China's easing measures on Friday were accompanied by the removal of the mandated deposit rate ceiling, the final and riskiest piece of financial rate market liberalization.  The required reserve ratio (RRR) was lowered 0.50% to 17.5%, potentially unleashing $80 billion USD of funds into the lending market.  Benchmark rates were also cut, bringing the 1 year deposit benchmark to 1.50%, below the latest inflation reading of 1.60% in an effort to boost consumption.  HSBC expects all easing measures last week to release roughly $110 billion of liquidity into credit markets.  The potential boost to overall economic activity will come in 2016, as easing measures take months to spread.

But, it is important to note that easing measures over the last year have done little to boost overall credit growth as policy measures to rein in shadow banking and clean up local government debt have amounted to credit tightening.

Interest rate market liberalization moves accompanied the easing measures.  According to the PBOC, evidence shows that financial liberalization in the midst of low inflation while lowering rates reduces the riskiness of financial reforms.  ICBC, China's biggest lender, had a deposit rate below the mandated ceiling, in an indication that banks are not fully utilizing deposit rate flexibility yet.

China began interest rate liberalization in 2013 by removing mandated lending rate ranges.  With the removal of the mandated deposit rate based on the PBOC's benchmark rate, policymakers have effectively allowed for markets to set interest rates.  However, not all control has been given up with the liberalization moves.  The PBOC still has significant control over banks and has indicated that it will "discipline" banks that use unusually high interest rates and disrupt the market, and reward those with low deposit rates.  Rates have been officially freed-up, but the PBOC will probably exercise influence in other ways.

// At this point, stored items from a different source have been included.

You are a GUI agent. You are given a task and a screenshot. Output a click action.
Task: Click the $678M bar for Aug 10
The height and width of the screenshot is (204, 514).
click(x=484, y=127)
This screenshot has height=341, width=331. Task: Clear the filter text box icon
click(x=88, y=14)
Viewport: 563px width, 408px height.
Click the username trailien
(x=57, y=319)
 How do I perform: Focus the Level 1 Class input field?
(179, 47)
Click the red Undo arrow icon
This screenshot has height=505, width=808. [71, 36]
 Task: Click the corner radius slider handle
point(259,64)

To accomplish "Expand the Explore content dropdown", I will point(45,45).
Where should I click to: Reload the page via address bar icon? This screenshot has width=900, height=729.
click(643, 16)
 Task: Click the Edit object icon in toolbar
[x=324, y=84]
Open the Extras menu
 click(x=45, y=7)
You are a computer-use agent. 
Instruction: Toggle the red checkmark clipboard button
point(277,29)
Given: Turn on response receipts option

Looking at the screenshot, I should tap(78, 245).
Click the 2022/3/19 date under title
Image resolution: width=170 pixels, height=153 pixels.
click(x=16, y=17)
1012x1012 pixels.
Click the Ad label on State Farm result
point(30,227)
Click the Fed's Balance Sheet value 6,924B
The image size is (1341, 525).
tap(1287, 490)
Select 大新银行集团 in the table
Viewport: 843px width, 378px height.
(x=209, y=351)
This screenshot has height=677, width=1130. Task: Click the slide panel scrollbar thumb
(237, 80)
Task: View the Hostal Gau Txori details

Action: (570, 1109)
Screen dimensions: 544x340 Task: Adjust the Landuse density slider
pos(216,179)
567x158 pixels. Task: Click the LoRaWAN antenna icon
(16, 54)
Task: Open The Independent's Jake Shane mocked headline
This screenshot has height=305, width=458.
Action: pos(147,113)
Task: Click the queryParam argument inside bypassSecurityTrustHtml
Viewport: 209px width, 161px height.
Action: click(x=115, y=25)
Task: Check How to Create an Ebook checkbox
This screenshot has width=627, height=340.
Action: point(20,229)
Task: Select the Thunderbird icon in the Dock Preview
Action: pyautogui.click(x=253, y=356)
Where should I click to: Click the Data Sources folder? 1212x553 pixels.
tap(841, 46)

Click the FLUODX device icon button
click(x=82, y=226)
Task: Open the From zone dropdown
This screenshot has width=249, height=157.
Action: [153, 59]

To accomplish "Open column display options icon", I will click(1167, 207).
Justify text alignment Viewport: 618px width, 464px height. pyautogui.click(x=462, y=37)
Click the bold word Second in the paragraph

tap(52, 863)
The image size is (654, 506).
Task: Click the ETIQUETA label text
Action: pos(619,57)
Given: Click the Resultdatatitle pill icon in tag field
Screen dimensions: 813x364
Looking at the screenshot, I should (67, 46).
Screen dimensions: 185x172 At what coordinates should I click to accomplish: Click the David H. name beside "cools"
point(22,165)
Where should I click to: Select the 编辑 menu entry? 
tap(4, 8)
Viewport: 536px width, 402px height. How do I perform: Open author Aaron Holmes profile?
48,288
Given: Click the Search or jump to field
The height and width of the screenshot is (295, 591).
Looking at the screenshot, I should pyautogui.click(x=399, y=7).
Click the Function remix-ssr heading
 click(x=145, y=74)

Liberalizing rates is a milestone for reforms intended to roll back decades of financial repression, whereby households subsidized rapid growth in industry and investment via cheap loans funded by artificially low bank deposit rates.  The rate cuts last week followed a similar pattern to the currency devalue in August: Lower the rate, but allow markets more control.  The moves were a trade-off between short-term stimulus and reform advancement.